Ferrara, a professor of hematology and medical oncology at the Icahn School of Medicine at Mount Sinai, discussed the significance of the FDA approving tisagenlecleucel as the first CAR T-cell therapy.
OncLive: Can you please provide some background on this CAR T-cell therapy?
This is a therapy for relapsed leukemia. If a type of leukemia does not respond to chemotherapy, which happens around 25% of the time, it’s very unlikely to completely respond to chemotherapy again. When we treat leukemia, it goes through different stages, like intensification and then maintenance. We use these different chemotherapy strategies to have many ways of poisoning the cancer cell, but cancer cells can become resistant to chemotherapy. Usually, the only therapy that works is bone marrow transplantation from a different donor where you have this part of immunotherapy called graft-versus-leukemia effects. If you relapse after bone marrow transplantation, you’re very likely to die because nothing has worked.
The therapy is complex and expensive but it is a huge advance that has taken decades of researchers investigating what the breaks are, how to take them off, how to make the target, and how to genetically engineer lymphocytes so that they don’t become cancerous themselves. It’s very high-tech, but the results are astonishing for these patients who have no options because their cancer has become resistant.

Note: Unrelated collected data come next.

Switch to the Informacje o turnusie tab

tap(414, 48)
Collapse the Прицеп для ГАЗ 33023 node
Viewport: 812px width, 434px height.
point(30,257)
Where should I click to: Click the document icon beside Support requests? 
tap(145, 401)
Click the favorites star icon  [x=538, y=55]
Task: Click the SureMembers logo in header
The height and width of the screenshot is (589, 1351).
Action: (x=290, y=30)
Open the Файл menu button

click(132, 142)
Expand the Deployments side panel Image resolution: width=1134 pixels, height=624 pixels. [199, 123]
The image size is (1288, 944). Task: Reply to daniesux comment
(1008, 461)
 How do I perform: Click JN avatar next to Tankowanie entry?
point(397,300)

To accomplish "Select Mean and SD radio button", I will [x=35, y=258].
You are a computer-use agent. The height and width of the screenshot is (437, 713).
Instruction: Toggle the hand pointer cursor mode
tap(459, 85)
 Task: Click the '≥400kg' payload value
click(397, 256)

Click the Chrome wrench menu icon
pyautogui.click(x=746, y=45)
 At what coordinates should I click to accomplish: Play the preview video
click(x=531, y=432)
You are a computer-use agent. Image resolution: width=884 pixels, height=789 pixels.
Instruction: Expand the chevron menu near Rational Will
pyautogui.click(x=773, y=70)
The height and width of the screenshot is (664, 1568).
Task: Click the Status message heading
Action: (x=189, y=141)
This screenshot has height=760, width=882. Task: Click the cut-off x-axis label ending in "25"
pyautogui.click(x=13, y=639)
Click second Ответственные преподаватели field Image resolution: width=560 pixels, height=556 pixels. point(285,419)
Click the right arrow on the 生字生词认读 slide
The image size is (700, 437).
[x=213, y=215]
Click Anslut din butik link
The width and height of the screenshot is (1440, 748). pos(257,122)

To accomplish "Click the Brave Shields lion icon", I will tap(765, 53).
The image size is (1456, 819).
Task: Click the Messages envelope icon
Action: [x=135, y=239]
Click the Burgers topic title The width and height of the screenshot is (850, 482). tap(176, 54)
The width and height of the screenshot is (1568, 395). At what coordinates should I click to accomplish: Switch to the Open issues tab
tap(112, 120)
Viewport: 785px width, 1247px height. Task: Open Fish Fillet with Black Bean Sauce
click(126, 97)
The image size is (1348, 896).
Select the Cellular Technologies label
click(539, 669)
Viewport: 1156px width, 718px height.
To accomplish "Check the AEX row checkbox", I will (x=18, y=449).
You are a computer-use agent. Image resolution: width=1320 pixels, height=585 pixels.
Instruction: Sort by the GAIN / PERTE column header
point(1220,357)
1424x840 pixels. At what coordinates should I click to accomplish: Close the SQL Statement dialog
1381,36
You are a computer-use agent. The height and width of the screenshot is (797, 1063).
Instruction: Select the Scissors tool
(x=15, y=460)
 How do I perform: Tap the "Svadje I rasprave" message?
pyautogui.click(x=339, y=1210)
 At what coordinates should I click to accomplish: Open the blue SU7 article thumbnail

What are your thoughts on the cost of the therapy?
Since the cost comes to around half a million dollars, it appears that only the elite will be able to afford it and that is not a good solution. I wish there was an answer to this issue. Everybody worries about the cost, and it is such a big advance that many can benefit from.
Now that this has been approved, does this pave the way for other CAR T-cell therapies?
Absolutely. As soon as researchers heard about the initial results 3 or 4 years ago, there is a big race going on to find the right target for these therapies. This therapy targets a protein called CD19, which is not specific to lymphocytic leukemia cells, as it’s on many B-lymphocytes, which makes antibodies.
One negative side effect of this therapy is the patient loses their B cells that express CD19. The good news is that since it is only on B cells, we can replace the antibodies through a therapy called gamma globulin. These patients need to get an infusion once a month for the rest of their lives to help their immune systems by giving them antibodies but many patients do fine with this kind of therapy.
Where do you believe the next area of research should be?
It is likely that this therapy will extend to other subsets of leukemia and lymphoma. Solid tumors are more difficult because the protein targets are often expressed to some extent on other normal tissues, making it important to find the right target that has limited expression.
When the cancer cells are attacked, it causes a chain reaction between the target and the therapy itself which leaves cytokines, causing cytokine release syndrome and that is a problem that researchers are attempting to address. Those patients can get very sick and the practitioners must be alert to this because a patient can rapidly have a toxicity.